Io risparmio in sms e cazzeggio in piena libertà espressiva. Ho finalmente creato il mio spazio dedicato al Re Tupou IV di Tonga. E allora, dov’è il problema? La gente si sente scippata della propria privacy quando sei essenzialmente tu a decidere come gestire le informazioni sul tuo conto.

Poi, capita sempre più spesso di ritrovarmi a sentire che Facebook è una forma di controllo delle menti e delle opinioni delle persone, al soldo dei governi magari (ma sì!). A quel punto mi viene da mandare in culo tutti quelli che hanno una teoria del complotto per ogni novità che spunta fuori, ma lì forse è colpa mia che mi metto a parlare con dei deficienti. C’è chi pensa pure che cerchino di controllare la tua mente anche con la tessera Coop. Giuro. Fossi in loro andrei a sbronzarmi con gli aborigeni nel deserto invece che rompere le palle. Di solito si tratta di persone che solo perchè sono diventate fan di Bakunin o Majakovskij pensano di essere un pò rivoluzionari e di avere qualcosa da nascondere o che a qualcuno gliene freghi qualcosa.

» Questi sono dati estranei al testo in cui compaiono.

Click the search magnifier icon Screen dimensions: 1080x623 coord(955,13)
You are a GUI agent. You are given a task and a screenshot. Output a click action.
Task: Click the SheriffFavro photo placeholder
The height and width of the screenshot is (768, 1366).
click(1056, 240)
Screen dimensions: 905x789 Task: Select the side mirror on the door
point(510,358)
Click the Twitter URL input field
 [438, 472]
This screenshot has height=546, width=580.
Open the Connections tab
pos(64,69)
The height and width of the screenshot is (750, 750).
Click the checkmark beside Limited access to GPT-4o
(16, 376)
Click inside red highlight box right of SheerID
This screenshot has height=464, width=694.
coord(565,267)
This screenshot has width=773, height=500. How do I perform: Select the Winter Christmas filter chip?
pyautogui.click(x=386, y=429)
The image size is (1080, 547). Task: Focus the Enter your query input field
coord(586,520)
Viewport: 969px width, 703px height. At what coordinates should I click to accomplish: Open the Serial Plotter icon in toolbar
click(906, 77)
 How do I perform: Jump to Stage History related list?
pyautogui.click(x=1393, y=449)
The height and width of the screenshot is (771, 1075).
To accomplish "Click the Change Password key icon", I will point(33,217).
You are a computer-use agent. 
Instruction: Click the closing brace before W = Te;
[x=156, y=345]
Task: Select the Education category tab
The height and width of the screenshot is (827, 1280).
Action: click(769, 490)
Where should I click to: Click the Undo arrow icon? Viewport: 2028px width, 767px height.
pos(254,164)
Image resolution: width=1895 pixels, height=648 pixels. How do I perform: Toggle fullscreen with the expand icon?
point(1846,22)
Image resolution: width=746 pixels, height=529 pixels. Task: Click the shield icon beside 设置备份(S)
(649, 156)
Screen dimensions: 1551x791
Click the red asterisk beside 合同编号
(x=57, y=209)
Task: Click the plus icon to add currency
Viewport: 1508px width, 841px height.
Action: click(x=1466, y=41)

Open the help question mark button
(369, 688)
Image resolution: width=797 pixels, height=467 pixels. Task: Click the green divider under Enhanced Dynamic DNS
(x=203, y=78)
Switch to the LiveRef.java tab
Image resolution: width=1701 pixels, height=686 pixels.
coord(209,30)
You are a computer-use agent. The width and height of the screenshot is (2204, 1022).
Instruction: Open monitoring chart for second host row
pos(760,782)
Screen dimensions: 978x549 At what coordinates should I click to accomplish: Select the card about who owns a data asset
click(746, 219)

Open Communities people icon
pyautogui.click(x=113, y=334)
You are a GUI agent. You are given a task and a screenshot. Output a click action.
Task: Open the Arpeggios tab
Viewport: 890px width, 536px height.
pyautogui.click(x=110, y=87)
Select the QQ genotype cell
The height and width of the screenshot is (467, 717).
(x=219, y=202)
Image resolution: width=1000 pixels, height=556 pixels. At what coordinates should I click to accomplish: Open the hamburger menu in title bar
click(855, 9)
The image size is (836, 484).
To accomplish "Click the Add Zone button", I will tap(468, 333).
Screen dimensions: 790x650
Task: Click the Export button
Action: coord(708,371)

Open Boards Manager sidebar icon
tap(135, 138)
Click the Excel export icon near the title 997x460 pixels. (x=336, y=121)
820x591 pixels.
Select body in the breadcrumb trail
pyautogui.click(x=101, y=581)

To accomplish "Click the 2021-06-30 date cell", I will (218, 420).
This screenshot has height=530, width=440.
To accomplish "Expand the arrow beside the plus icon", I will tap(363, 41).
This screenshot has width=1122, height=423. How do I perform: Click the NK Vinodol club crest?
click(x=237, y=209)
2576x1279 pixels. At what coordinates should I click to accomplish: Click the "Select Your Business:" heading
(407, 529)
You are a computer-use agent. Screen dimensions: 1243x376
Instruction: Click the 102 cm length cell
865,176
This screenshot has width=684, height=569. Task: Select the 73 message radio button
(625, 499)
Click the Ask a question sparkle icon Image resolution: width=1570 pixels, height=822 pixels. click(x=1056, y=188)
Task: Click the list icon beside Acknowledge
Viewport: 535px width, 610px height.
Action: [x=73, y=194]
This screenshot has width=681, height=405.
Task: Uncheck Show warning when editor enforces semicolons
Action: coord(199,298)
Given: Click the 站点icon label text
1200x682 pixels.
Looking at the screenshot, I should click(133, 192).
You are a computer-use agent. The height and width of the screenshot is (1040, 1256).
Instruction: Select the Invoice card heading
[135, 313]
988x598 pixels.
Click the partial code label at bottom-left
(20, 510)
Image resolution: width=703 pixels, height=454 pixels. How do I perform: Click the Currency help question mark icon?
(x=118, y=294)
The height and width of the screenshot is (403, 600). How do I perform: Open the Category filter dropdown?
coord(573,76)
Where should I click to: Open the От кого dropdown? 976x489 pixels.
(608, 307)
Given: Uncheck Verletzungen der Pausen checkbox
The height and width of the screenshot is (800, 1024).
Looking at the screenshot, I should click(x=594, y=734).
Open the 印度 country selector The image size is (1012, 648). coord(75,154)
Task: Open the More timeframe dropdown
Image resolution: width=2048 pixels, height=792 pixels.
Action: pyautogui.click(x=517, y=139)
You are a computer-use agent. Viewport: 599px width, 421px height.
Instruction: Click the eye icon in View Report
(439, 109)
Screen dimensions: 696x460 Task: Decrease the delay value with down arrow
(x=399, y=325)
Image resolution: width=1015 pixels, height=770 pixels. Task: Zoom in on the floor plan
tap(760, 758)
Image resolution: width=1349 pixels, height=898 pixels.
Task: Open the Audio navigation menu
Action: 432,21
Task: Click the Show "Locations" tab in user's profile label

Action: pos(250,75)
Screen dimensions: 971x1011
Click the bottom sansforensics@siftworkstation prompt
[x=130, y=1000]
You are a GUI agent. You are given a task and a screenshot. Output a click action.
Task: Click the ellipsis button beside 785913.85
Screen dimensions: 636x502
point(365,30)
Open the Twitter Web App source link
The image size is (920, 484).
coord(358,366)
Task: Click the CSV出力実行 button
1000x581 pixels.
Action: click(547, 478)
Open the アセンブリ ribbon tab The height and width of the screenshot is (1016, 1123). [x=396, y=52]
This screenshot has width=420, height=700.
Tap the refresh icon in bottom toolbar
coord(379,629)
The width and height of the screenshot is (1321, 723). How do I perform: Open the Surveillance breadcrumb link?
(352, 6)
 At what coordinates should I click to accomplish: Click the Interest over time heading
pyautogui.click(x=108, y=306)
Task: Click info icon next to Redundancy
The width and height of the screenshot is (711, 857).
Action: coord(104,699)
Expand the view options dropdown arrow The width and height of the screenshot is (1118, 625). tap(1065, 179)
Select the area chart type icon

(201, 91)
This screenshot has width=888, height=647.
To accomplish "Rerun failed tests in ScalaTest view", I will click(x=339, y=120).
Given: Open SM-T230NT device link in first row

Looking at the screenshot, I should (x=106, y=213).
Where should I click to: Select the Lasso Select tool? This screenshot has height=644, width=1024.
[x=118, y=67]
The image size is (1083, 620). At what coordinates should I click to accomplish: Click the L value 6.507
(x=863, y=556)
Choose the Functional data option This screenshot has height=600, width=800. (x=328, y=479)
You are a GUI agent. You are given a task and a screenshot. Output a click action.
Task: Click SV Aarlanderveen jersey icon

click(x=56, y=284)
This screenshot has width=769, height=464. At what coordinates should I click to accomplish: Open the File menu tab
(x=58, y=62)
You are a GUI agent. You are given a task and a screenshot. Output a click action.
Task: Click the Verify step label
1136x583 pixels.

In conclusione, bisogna ammettere che Facebook dichiara apertamente le sue intenzioni: è un social network che ti connette con le persone che ti stanno intorno. poi sta alla tua intelligenza saper gestire le informazioni sul tuo conto.

Poi possiamo parlare del fatto che si dice che “quelli di Facebook” si rivendano pacchetti di informazioni a fior fior di miliardi (anche questo è da appurare per quanto mi riguarda). A me sta bene, visto che si sono sbattuti per creare un bello strumento che ha permesso di scoprire molte delle capacità inespresse del mezzo internet. Vi pare poco?! Niente è gratis, si potrebbe dire, ma è anche giusto a volte, no?

Poi puoi farne vari usi, più o meno funzionali ai tuoi intenti e interessi. A Obama, ad esempio – lui stesso ne parla – ha fatto molto comodo ed è anche un pò merito di Facebook se ora sta dove sta.

Comunque la questione è molto più complessa di così, consiglio di leggere Webgol di Antonio Sofi e Nova24, l’inserto sui nuovi media del giovedi del Sole 24-Ore. Lì ne parlano con costanza e cognizione di causa. Alle persone oggetto di questo post – e se non esistessero? e se fossero una mia fantasia? e se adesso stessero progettando di uccidermi? – consiglio caldamente di smettere di parlare e iniziare ad ascoltare.